Mientras tanto la diócesis decidió construir un nuevo seminario.  La experiencia de nuestra «casita» hizo surgir la idea de hacer el proyecto no de una gran edificación, sino de un conjunto de varios alojamientos con la capilla en el centro.  A partir de entonces han sucedido muchas cosas y también las dificultades y las pruebas no han faltado.  Pero delante de cualquier cosa siempre nos hemos dicho que lo que importaba era vivir y dar testimonio del amor recíproco.

Un día uno de nosotros tenía necesidad de unas pantuflas y yo de un par de zapatos para una celebración.  Convencidos de que era necesario buscar primero que todo el Reino de los cielos y que todo lo demás se nos habría dado por añadidura, renovamos entre nosotros el pacto de amarnos recíprocamente con un amor que está dispuesto a dar incluso la vida y nos lanzamos nuevamente a amar a todos -superiores y compañeros- en las pequeñas cosas, tratando de ver en cada uno a Jesús.  Llegada la noche, una señora nos ofreció una suma de dinero, justo lo necesario para comprar las pantuflas.  Constatamos el amor concreto de Dios.

Uno de los puntos más bien débiles de la vida de nuestro seminario era el deporte.  Inevitablemente cada partido de fútbol comportaba contrastes y discusiones.  Entonces organizamos un torneo que tenía como norma que cada uno gozara por las victorias de los demás como por las propias.  ¡Y fue muy bien!  El más contento era nuestro padre espiritual.  Y también tantos seminaristas nos agradecieron por haberles dado la oportunidad de descubrir que también en el deporte se puede vivir el Evangelio.

Hemos tratado de transmitir esta vida también fuera del seminario, en especial en las actividades pastorales.  Un día, junto con un compañero, fuimos a la cárcel femenina.  Antes de entrar allí nos propusimos mantenernos firmes en el amor recíproco y ver a Jesús en cada una de las prisioneras.  Al inicio las encontramos muy indiferentes, cada una concentrada en su propio trabajo.  Entonces intentamos cantar algo para ellas y poco a poco se acercaron todas.  Establecida una relación, les hemos podido contar algunas experiencias que habíamos hecho con la «Palabra de vida».

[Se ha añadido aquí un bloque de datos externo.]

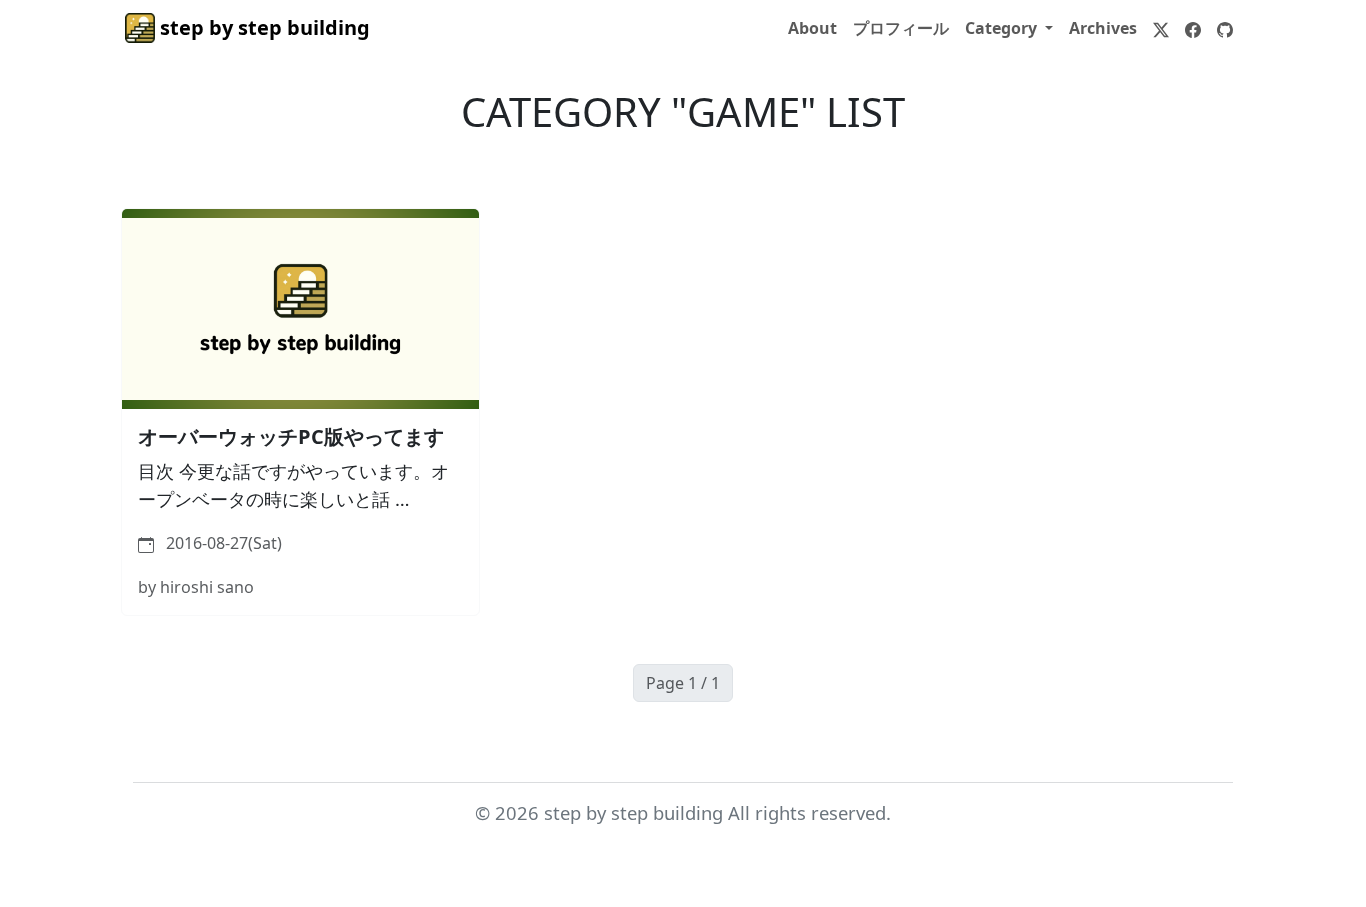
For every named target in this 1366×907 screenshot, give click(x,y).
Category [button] (1003, 28)
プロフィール (901, 28)
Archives (1103, 28)
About (812, 28)
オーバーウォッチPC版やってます (291, 436)
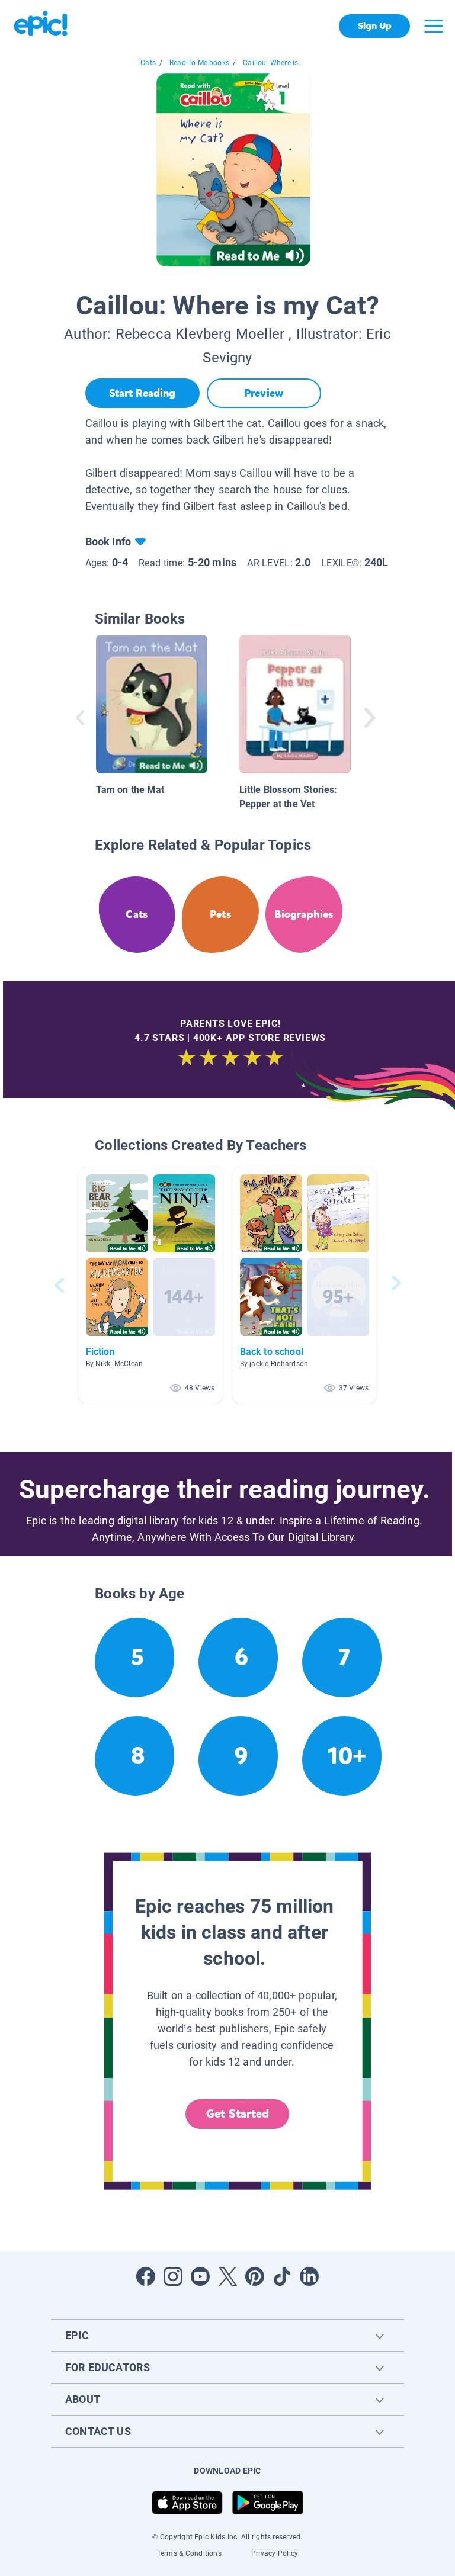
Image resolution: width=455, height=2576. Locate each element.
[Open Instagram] (173, 2276)
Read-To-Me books (199, 63)
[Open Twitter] (227, 2276)
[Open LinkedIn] (309, 2276)
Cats (148, 63)
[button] (150, 1285)
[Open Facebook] (145, 2276)
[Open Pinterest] (254, 2276)
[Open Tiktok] (282, 2276)
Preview (263, 393)
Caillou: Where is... (273, 63)
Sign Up (375, 26)
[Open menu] (433, 26)
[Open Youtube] (200, 2276)
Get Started (237, 2114)
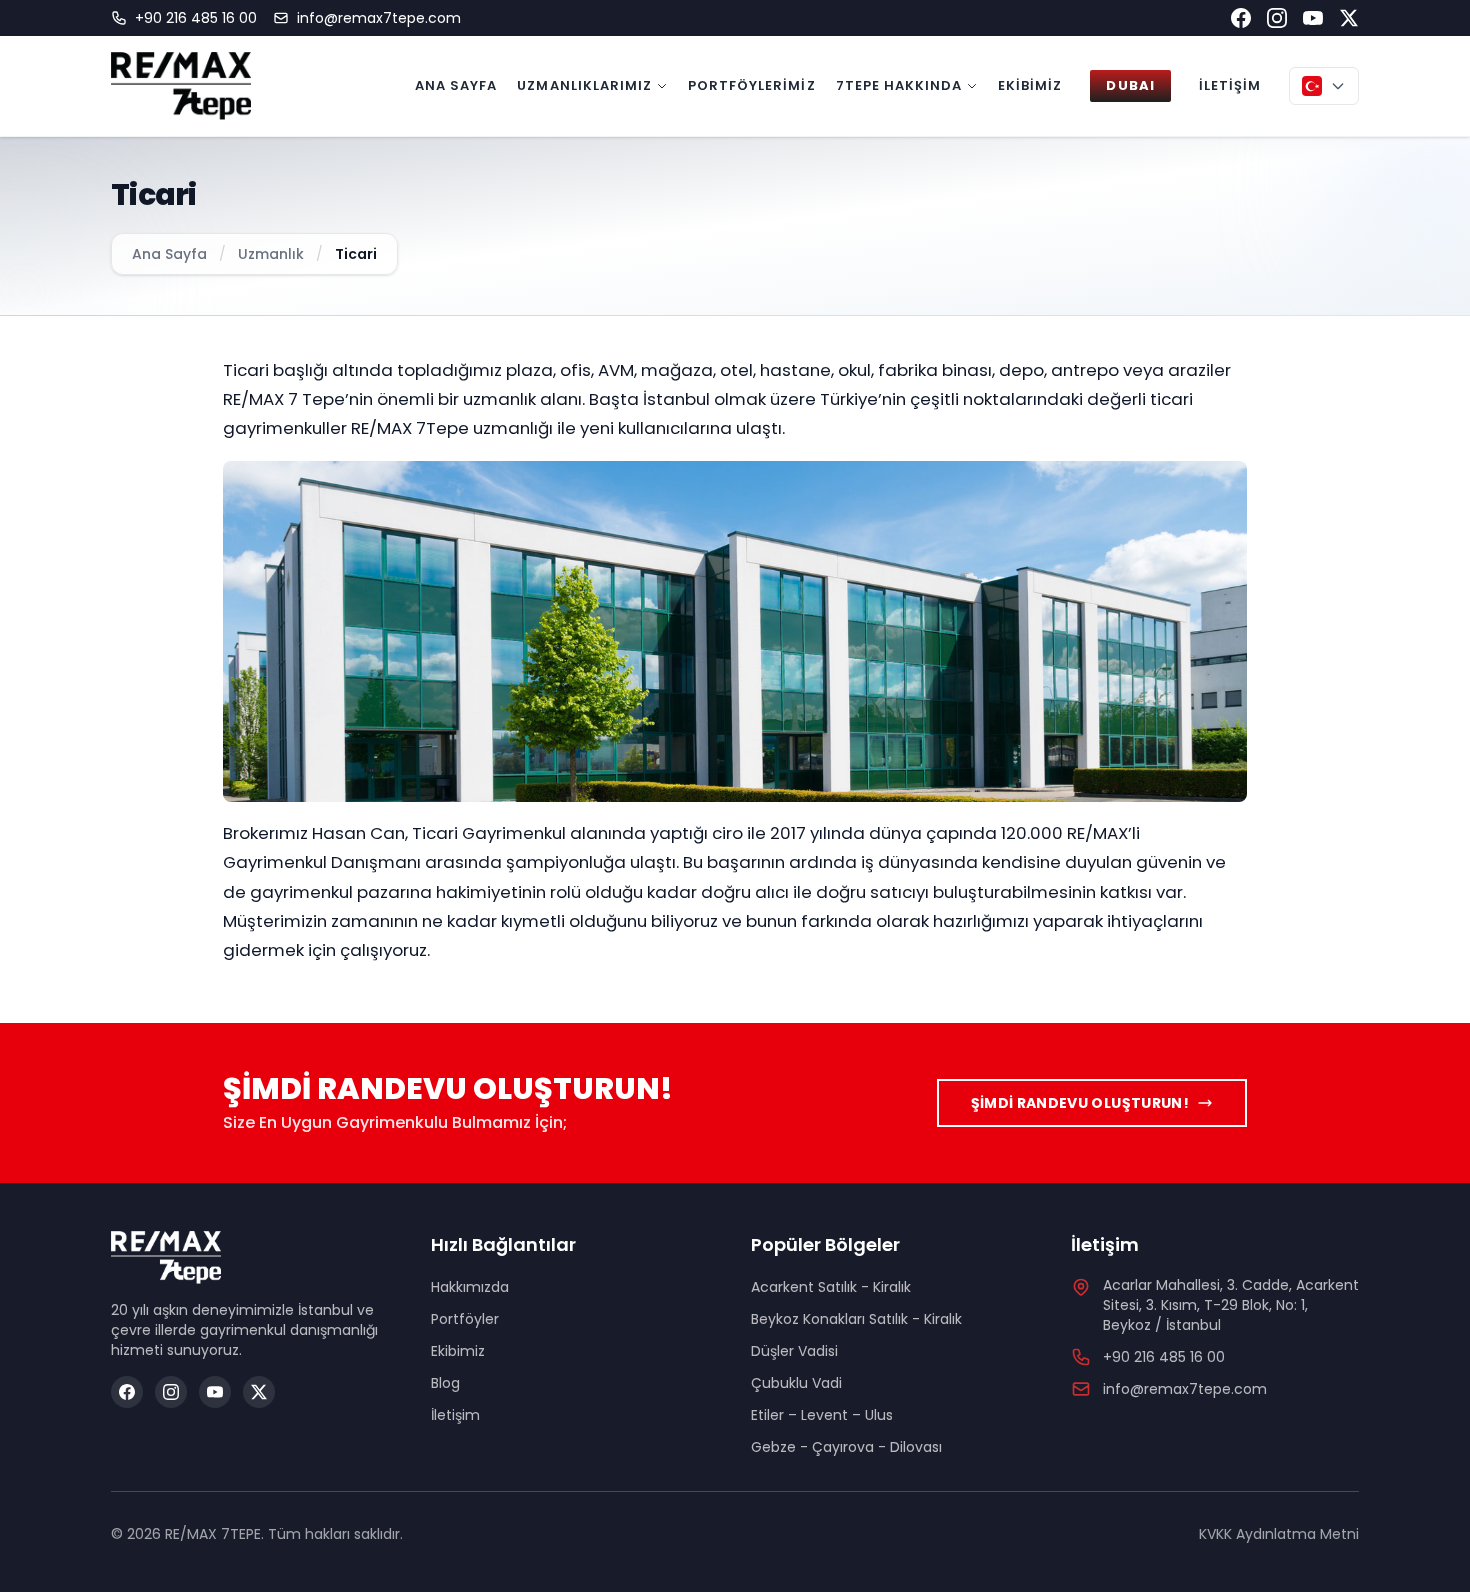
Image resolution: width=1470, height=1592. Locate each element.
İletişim (455, 1415)
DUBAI (1130, 85)
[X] (259, 1392)
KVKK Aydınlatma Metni (1279, 1534)
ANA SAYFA (456, 85)
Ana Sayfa (169, 254)
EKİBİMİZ (1030, 85)
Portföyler (465, 1319)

Estaban muy felices y se reconciliaron la una con la otra.  Nosotros no lográbamos explicarnos cómo Jesús podía actuar tan deprisa.  Una de ellas nos dijo que había entendido que tenía que vivir amando, también en la cárcel, y que sólo así podía ser libre, quizás incluso más que tantos que viven en «libertad».  Otra nos llevó hasta la puerta de su celda para decirnos cómo esa misma noche había pensado suicidarse, pero que el amor que habíamos llevado le había devuelto la alegría de vivir.  Era evidente que no habíamos sido nosotros quienes habíamos hecho estas cosas, sino Jesús presente entre nosotros por el amor recíproco.